Android P? Pfft! All the best things from Google I/O are coming to Apple’s iPhone

“The annual Google I/O conference is still underway on Thursday, the conference’s third and final day. Developers have plenty to gain from the final day’s sessions, but the general public’s interest in Google I/O likely started and finished back on Tuesday when Google hosted its big opening keynote,” Zach Epstein reports for BGR. “The company packed a ton of big announcements into its Google I/O 2018 keynote earlier this week and the tech media continues to unpack everything even now, two days later.”

“Google sells hardware and it also maintains the biggest mobile platform on the planet, and yet it’s a software and services company first and foremost,” Epstein reports. ” Google is more than happy for you to use products from other phone and laptop makers, and it wants to do everything it can to provide all the same great apps and services you would enjoy on a Pixel device.”

“This is great news for iPhone users,” Epstein reports. “From Gmail and Google Calendar to Google Photos, Google Maps, Google Drive, and more, I replace as many Apple apps as I can with Google apps on my iPhone.
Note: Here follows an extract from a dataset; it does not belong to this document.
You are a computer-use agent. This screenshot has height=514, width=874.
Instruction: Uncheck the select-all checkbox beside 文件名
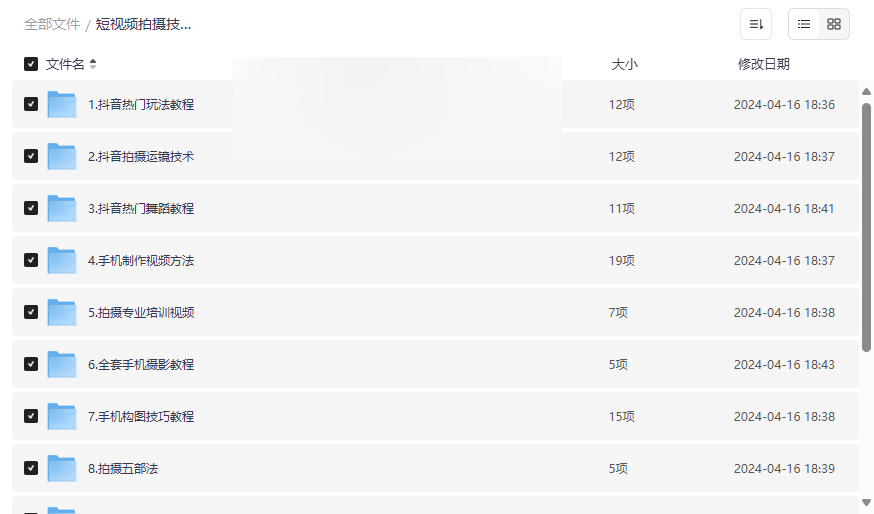click(31, 64)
In fact, I don’t even use Safari. The main Google app serves as a starting point for anything and everything involving webpages on my phone… That brings us back to Google I/O 2018, where Google announced several exciting new features that are coming to its various apps and services… Well guess what: you won’t need Android P on your smartphone to enjoy all these new features and more. In fact, you won’t need Android at all. Google’s goal is to put its services — and ads, and data collection — in front of as many eyes as possible, and that obviously includes the 1.3 billion or so iPhone and iPad users scattered around the world.”
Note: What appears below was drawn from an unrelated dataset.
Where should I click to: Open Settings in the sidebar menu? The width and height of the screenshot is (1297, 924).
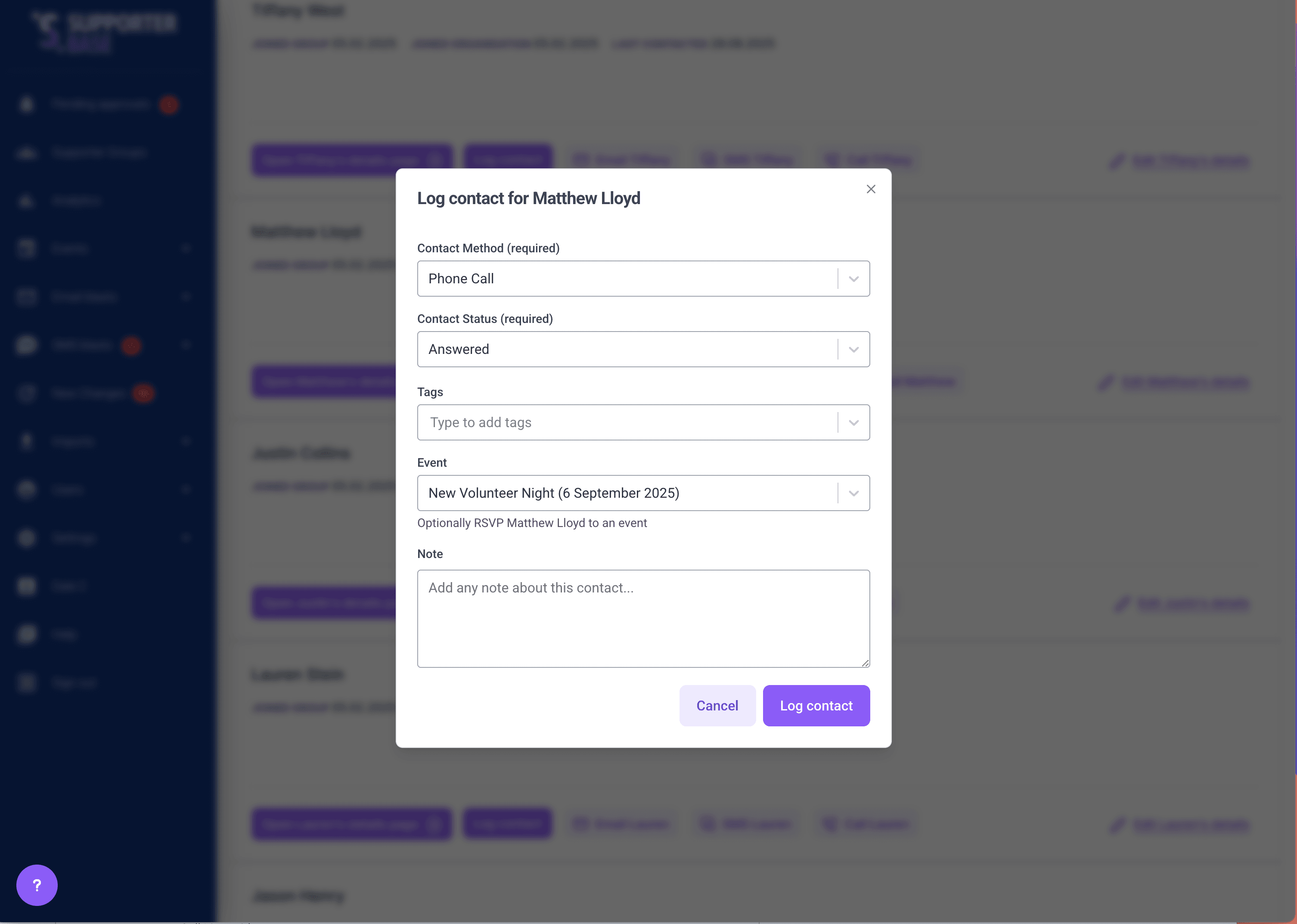pos(74,538)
Read more in the full article here.

MacDailyNews Take: “This is great news for iPhone users” who don’t care a whit about their privacy and like to be tracked by Google, advertisers, and God only knows who else. TFTFY.

11 Comments

    1. Apple has their custom AI chip. Now it has to go make use of it. Will be hard to catch up to Google in cloud AI since like Apple in devices they develop their own silicon for use in their AI servers.

        1. Much of the recent AI advancements deal with gathering a huge amount of user interactions and info over a long period of time. Unless Apple thinks up of secure workarounds for their Privacy policy, it’s more likely their falling behind will further accelerate as time passes. The question is how far is Apple willing to go towards rethinking “Privacy”?

          Another path for Apple to maintain its Privacy policy would be to make a quantum leap in processing power (at least 1 magnitude) to allow all AI processing to be done on-board devices.